Instructions for the task:
Quote the records word for word, starting at the line that contains "The image size" and continuing through the end of the records. Leave out the pictures.

** BEGIN The data **

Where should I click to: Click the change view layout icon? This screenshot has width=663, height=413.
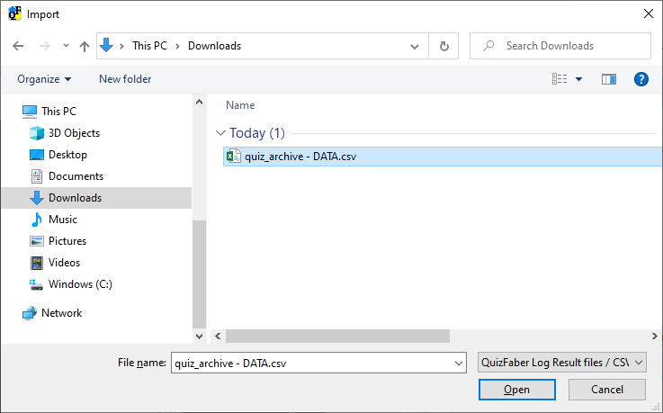[560, 79]
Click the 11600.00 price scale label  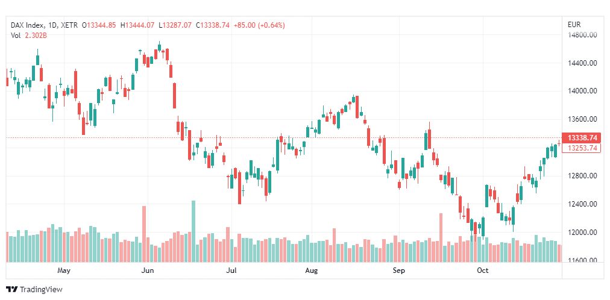[582, 260]
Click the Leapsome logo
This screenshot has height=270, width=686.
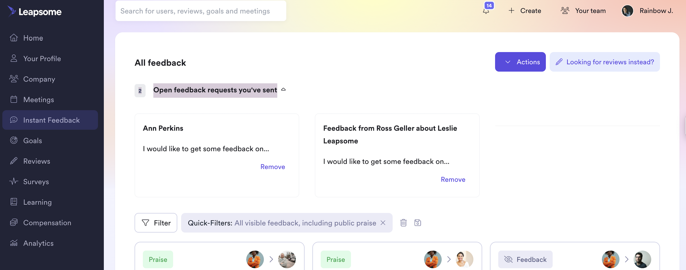pyautogui.click(x=35, y=11)
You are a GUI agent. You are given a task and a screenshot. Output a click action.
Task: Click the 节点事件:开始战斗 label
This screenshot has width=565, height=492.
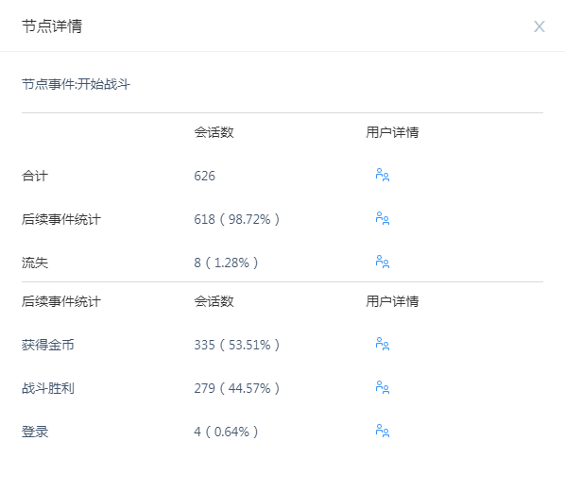point(76,84)
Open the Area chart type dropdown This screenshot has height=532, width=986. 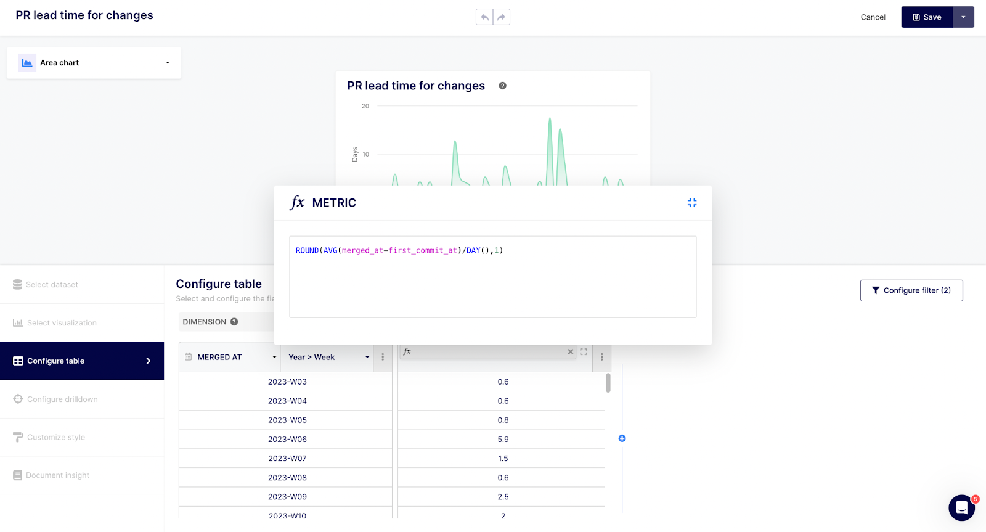tap(94, 63)
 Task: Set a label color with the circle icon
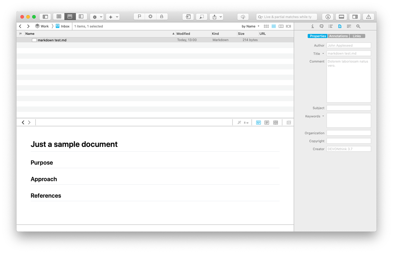point(150,16)
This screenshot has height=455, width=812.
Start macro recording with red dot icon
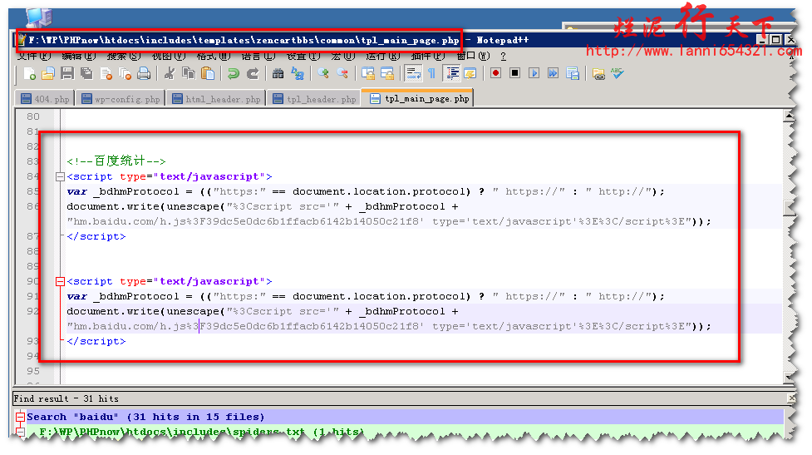496,74
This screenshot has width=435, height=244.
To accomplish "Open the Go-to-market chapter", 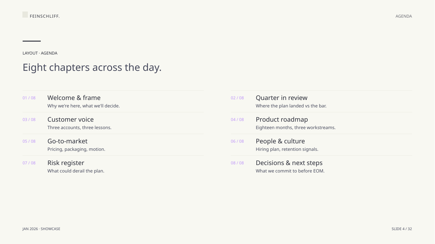I will tap(113, 145).
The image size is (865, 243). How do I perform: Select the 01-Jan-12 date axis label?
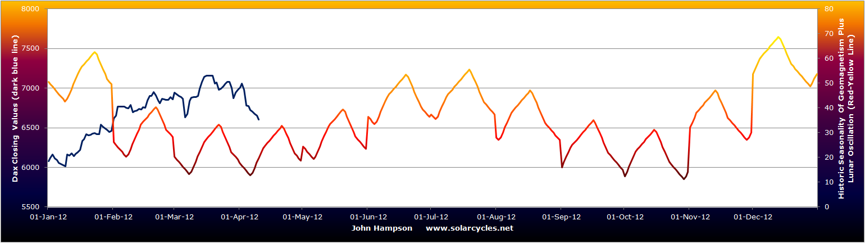pos(49,216)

** END The data **

Correct output:
The image size is (865, 243). How do I perform: Select the 01-Jan-12 date axis label?
pos(49,216)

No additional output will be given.